2. Radical Empathy. My mother, Mary Smart, is one of the most empathetic people I ever met. She truly “feels” what other people feel out of kindness and a desire to make a difference in others’ lives.

When I founded ghSMART in 1995, a deliberate culture design requirement was to build in “radical empathy” for clients and colleagues to encompass their dreams, needs, and worries.

Building a culture of empathy means you don’t have to remind people that we are here to serve each other, to serve clients, to go out of your way to reliably execute what you commit, and to give people gifts of “unexpected delight” along the way. For example, one colleague recently contracted COVID. Another colleague Instacarted a “pulse oximeter” to his house within the hour, along with a note to “make sure your oxygen stays above 90 percent or call for help.”

Another colleague created a set of deliverables for a client that had never been designed prior, based on listening intently to the client and empathizing with the problems they were facing. Another colleague whose spouse suffered a sudden illness was brought to tears when not one but many colleagues offered to drop everything and fly to his home and help watch his kids so he could be with his wife at the hospital.

Another colleague said she wanted to sharpen her “storytelling” skills, and a teammate researched a Hollywood screenwriter’s seminar and bought her a ticket. Radical empathy brings an understanding and actions to bear in taking great care of colleagues and clients.

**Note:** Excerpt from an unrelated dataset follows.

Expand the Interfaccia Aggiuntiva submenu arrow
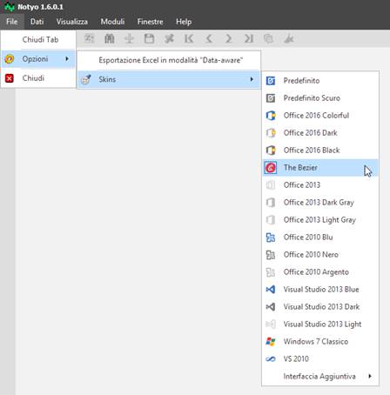The image size is (390, 395). click(x=370, y=376)
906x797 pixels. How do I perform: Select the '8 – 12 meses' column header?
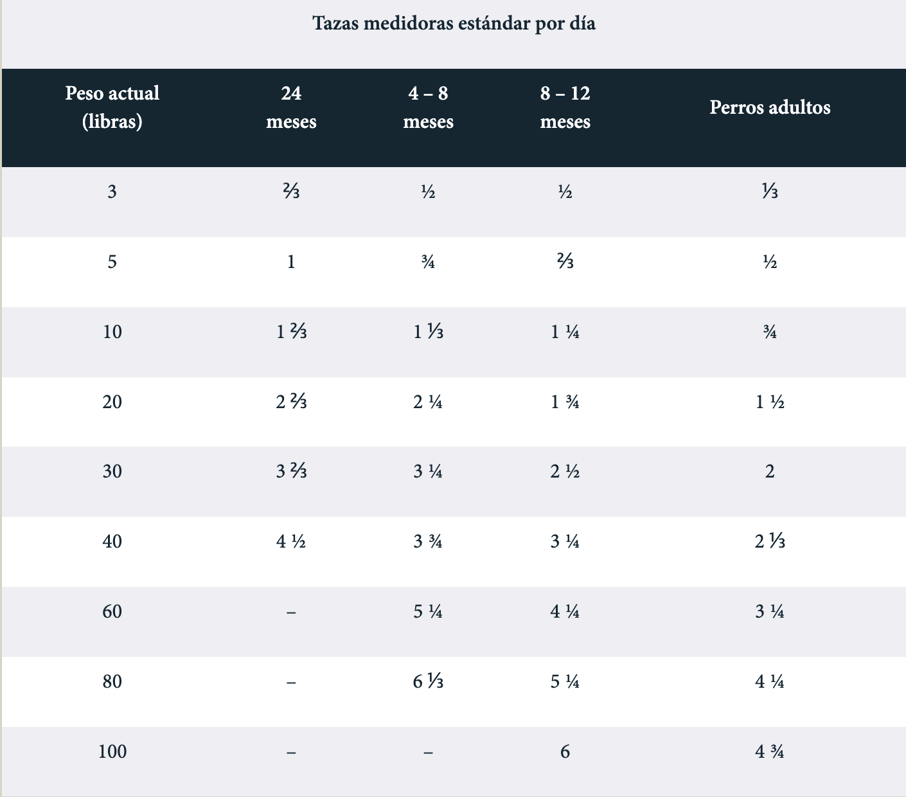tap(565, 107)
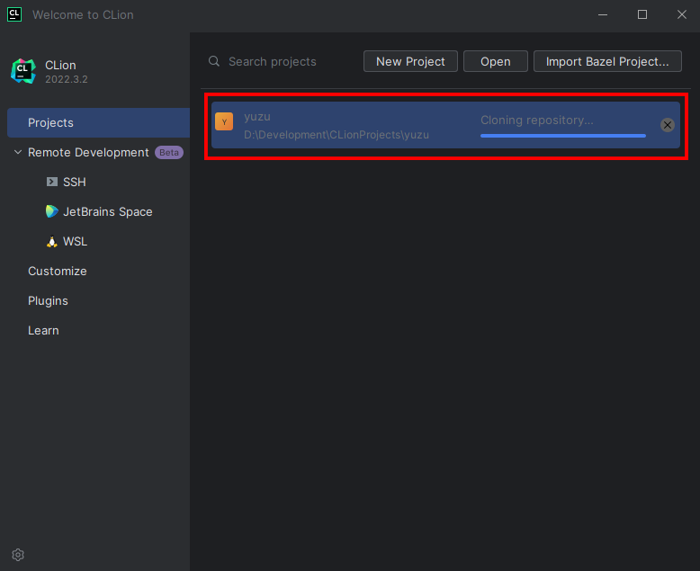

3. The Avoidance of Diffusion of Responsibility. We’ve all seen it: A fly ball to the outfield drops between three softball players, each assuming someone else would catch it. That happens in organizations all the time. At ghSMART, the company I founded, we have an explicit value to attempt to counteract this insidious “diffusion of responsibility.” The value states, “When in doubt, lead.” That means we encourage not just the obligation to dissent or speak up. We encourage colleagues at any level, on any functional team, to take action to solve problems rather than be paralyzed with fear about decision-making.

Have you worked with organizations that suffer from a diffusion of responsibility? Our dataset on more than 30,000 successful and unsuccessful careers yielded the insight that leaders who are good at prioritizing, hiring, building relationships, and focused on results were twenty times more likely to achieve their goals than leaders who were weak on any one of those skills. The diffusion of responsibility is the opposite of prioritizing.

Taking decisive action to field the best team and then very directly communicating around goals, plans, and results is what we call running at “full power” and the antidote to diffused responsibility.